An iPhone 16 signage is seen on the window at the Fifth Avenue Apple Store on new products launch day on September 20, 2024 in New York City. 

Michael M. Santiago | Getty Images News | Getty Images

The Indonesian government expects Apple to increase its proposed $100 million investment into the country, according to state media, as the iPhone maker seeks clearance from Jakarta to sell its latest phones.

The American tech giant’s latest smartphone model doesn’t meet Indonesia’s 40% domestic content requirements for smartphones and tablets and hasn’t been granted clearance to be sold in the country. 

The purpose of the ban is to protect local industry and jobs, with officials asking Apple to increase its investments and commitments to the economy in order to gain greater access. 

According to a report from Indonesian state media, the country’s Ministry of Industry met with representatives from Apple on Thursday regarding its proposal to invest $100 million over two years. 

The funds would go toward a research and development center program and professional development academy in the country, as per the report.

The company also plans to produce accessory product components, specifically mesh for Apple’s AirPods Max, starting in July 2025, it added.

Apple didn’t immediately respond to a request for comment from CNBC.

While the new offer is 10 times larger than a proposal that was reported earlier, the government is still striving to sweeten the deal to get a “fair” commitment.

“From the government’s perspective, of course, we want this investment to be larger,” industry ministry spokesperson Febri Hendri Antoni Arif told state media on Thursday.

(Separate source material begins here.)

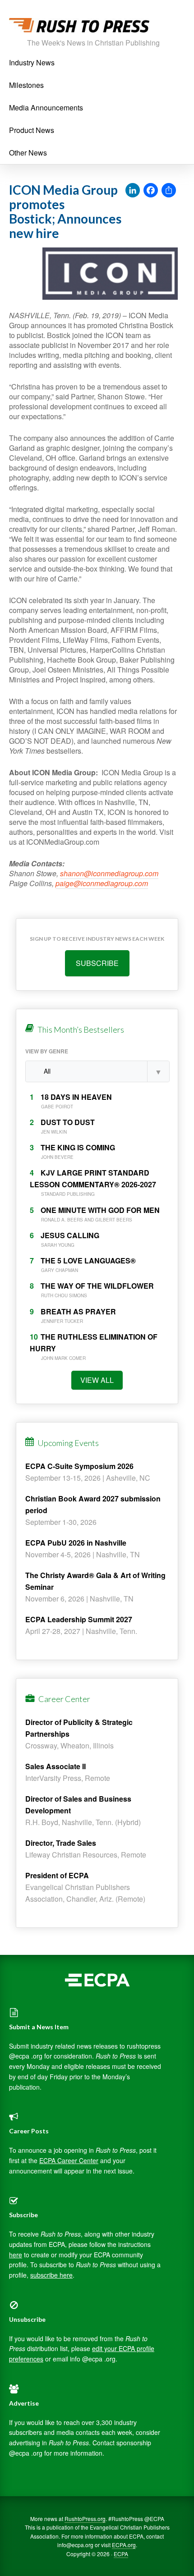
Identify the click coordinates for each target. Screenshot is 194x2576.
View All (97, 1380)
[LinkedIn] (133, 190)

He said that a larger investment would help the development of Indonesia’s manufacturing sector, adding that its domestic industry was capable of supporting production of Apple devices such as chargers and accessories.

While Indonesia represents a small market for Apple, it also offers growth opportunities as it has the world’s fourth-largest population, according to Le Xuan Chiew, a Canalys analyst focusing on Apple strategy research.

“Its young, tech-savvy population with growing digital literacy aligns with Apple’s strategy to expand [global sales],” he said, noting that it also offers potential for manufacturing and assembly that supports Apple’s efforts to diversify its supply chain. 

Success in this market requires a long-term approach, and Apple’s investment offer demonstrates a commitment to complying with local regulations and paving the way for future growth, he added.